The inclusion of forward-looking statements and information is designed to help you understand management’s current views of our near and longer-term prospects, and it may not be appropriate for other purposes. There can be no assurance that forward-looking statements or information will prove to be accurate, as actual results and future events could differ materially from those anticipated in such statements. Except as required by law, we do not expect to update forward-looking statements and information continually as conditions change and you are referred to the full discussion of the Company’s business contained in the Company’s reports filed with the securities regulatory authorities in Canada and the United States.

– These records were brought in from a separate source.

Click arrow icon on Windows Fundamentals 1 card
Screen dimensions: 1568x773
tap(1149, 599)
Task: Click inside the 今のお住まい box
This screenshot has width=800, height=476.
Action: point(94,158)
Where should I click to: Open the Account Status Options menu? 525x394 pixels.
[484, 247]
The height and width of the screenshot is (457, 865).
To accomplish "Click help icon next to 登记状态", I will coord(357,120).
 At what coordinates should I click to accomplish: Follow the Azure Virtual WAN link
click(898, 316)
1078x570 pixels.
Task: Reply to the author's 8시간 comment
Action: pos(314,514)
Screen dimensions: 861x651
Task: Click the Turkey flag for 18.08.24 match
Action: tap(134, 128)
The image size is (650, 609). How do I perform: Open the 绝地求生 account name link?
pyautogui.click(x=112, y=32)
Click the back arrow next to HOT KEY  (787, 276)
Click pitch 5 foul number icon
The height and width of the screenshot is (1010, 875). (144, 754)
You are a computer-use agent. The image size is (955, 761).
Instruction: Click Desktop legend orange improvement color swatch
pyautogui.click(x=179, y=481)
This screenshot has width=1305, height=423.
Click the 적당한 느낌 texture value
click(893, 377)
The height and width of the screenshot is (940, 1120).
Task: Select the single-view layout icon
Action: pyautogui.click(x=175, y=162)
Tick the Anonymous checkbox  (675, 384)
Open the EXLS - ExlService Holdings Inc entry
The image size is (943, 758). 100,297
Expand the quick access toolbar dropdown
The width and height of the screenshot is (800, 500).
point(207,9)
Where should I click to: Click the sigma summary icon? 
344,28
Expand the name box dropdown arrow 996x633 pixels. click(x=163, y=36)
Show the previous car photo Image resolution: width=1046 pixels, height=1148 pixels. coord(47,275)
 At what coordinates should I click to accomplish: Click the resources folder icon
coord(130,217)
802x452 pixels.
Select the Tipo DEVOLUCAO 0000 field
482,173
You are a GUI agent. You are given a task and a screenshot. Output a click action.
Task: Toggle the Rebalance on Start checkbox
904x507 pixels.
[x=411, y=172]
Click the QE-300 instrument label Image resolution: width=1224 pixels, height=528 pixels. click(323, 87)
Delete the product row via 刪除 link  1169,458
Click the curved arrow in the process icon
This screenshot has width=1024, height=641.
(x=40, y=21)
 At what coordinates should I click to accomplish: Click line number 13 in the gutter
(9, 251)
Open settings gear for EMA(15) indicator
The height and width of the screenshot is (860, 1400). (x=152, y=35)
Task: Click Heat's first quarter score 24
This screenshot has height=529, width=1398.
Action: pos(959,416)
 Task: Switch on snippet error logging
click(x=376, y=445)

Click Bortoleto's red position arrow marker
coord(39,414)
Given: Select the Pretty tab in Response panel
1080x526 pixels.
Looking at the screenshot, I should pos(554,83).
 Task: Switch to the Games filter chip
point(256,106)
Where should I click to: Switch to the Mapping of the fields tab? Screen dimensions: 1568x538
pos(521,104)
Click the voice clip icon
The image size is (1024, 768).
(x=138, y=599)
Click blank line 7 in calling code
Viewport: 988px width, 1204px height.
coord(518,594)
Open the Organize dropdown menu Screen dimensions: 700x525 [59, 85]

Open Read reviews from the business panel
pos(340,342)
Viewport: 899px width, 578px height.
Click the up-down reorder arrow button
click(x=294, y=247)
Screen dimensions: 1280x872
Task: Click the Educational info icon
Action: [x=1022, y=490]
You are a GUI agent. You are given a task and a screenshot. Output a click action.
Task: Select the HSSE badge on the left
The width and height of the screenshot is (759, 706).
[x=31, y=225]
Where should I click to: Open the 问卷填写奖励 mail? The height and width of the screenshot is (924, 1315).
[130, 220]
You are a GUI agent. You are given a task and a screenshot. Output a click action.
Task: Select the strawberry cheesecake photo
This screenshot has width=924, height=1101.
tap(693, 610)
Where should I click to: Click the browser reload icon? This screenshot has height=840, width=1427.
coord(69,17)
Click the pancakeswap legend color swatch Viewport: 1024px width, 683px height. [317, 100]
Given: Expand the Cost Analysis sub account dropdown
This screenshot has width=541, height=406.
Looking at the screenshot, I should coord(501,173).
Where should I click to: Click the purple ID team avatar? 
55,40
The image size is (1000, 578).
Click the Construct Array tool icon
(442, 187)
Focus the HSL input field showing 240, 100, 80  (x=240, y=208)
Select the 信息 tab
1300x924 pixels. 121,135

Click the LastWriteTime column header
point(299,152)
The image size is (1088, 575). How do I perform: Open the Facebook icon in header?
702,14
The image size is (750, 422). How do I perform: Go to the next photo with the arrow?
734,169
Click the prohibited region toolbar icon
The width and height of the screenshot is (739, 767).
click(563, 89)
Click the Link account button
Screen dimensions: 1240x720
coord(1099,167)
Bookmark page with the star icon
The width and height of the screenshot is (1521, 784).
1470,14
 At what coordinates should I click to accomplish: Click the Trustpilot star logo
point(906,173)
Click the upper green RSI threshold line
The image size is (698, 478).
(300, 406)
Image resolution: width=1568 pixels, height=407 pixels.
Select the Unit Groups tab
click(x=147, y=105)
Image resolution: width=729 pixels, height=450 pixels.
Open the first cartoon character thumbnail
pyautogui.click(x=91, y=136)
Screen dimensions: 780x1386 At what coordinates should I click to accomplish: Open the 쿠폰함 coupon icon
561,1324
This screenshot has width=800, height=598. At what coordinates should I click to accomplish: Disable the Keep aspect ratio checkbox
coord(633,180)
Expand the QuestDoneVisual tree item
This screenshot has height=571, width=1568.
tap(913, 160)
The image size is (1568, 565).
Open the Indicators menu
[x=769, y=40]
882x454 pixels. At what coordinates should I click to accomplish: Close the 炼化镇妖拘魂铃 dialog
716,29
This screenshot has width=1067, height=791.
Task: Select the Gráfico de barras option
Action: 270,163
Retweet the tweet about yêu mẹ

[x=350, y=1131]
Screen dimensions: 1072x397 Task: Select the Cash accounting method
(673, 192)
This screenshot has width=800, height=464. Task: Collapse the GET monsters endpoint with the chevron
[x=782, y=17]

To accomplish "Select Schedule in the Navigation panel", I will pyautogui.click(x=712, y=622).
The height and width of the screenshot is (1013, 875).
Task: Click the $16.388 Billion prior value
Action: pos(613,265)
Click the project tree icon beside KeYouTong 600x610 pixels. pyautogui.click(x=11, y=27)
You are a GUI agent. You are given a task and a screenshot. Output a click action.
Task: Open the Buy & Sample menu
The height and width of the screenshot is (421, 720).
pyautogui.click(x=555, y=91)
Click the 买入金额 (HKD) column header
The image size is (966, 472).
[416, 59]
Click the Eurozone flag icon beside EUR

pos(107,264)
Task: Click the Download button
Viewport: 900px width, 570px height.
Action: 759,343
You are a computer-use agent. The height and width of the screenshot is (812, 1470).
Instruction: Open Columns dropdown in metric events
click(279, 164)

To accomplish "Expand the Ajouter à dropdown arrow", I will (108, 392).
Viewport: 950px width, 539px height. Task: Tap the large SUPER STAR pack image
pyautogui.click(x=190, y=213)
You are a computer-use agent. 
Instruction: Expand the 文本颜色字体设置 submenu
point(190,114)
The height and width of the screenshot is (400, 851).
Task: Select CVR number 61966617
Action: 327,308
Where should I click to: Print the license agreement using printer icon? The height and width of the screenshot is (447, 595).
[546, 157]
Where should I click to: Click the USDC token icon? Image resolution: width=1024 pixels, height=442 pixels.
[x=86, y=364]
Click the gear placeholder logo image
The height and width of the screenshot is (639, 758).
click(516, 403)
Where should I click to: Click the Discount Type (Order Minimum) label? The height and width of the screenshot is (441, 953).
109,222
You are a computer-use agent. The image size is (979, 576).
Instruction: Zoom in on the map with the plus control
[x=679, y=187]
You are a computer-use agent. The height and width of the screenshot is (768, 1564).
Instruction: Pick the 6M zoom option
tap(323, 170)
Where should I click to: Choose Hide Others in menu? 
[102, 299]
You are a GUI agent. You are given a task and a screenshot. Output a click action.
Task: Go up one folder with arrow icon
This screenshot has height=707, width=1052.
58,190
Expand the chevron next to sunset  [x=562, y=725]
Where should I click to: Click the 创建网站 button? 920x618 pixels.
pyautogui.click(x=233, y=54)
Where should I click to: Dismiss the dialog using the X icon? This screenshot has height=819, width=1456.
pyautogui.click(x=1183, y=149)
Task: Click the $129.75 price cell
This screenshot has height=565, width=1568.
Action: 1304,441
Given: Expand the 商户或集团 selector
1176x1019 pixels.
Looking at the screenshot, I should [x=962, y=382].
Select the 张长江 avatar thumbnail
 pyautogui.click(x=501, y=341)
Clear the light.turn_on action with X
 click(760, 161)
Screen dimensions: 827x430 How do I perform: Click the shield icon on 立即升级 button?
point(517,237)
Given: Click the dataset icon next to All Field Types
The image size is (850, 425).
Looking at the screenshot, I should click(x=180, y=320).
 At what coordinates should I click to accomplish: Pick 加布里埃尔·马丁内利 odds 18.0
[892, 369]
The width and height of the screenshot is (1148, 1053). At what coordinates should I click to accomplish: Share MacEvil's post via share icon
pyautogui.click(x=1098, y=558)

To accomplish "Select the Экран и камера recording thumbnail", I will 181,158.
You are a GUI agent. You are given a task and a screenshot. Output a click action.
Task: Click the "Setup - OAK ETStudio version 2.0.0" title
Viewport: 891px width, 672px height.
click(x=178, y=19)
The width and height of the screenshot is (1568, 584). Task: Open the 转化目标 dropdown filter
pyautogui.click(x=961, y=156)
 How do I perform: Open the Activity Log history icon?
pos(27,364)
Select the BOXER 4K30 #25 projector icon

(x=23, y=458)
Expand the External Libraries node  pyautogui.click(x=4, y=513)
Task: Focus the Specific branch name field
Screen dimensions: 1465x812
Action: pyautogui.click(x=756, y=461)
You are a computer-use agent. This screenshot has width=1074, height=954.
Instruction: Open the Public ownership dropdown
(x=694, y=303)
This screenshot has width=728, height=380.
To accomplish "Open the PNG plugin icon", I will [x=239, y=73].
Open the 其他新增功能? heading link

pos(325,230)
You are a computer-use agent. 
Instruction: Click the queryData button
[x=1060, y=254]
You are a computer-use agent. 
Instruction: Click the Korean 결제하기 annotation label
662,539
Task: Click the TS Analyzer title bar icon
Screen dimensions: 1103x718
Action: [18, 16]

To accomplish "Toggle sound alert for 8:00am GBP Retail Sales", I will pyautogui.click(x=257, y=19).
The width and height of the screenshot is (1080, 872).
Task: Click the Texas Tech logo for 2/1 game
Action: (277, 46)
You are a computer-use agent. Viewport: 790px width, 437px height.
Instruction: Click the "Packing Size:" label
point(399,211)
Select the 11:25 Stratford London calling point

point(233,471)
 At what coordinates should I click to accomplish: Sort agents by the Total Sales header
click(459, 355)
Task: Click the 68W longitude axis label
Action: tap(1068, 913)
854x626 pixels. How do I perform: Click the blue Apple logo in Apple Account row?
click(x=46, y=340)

Accordingly, you should not place undue reliance on the forward-looking statements or information contained herein.
Qualified Persons
Additional information on the Kışladağ, Efemçukuru, Olympias, Skouries and Lamaque mineral properties mentioned in this Circular are contained in Eldorado’s annual information form for the year ended December 31, 2025 and the following technical reports for each of those properties, all of which are available under the Company's profile at www.sedarplus.ca and www.sec.gov:
Technical report entitled “Technical Report, Kışladağ Gold Mine, Türkiye” with an effective date of January 17, 2020.
Technical report entitled “Technical Report, Efemçukuru Gold Mine, Türkiye” with an effective date of December 31, 2023.
Technical report entitled “Technical Report, Olympias Mine, Greece” with an effective date of December 31, 2023.
Technical report entitled “Technical Report, Skouries Project, Greece” with an effective date of January 22, 2022.
Amended Technical report entitled “Technical Report, Lamaque Complex, Quebec, Canada” with an effective date of December 31, 2024.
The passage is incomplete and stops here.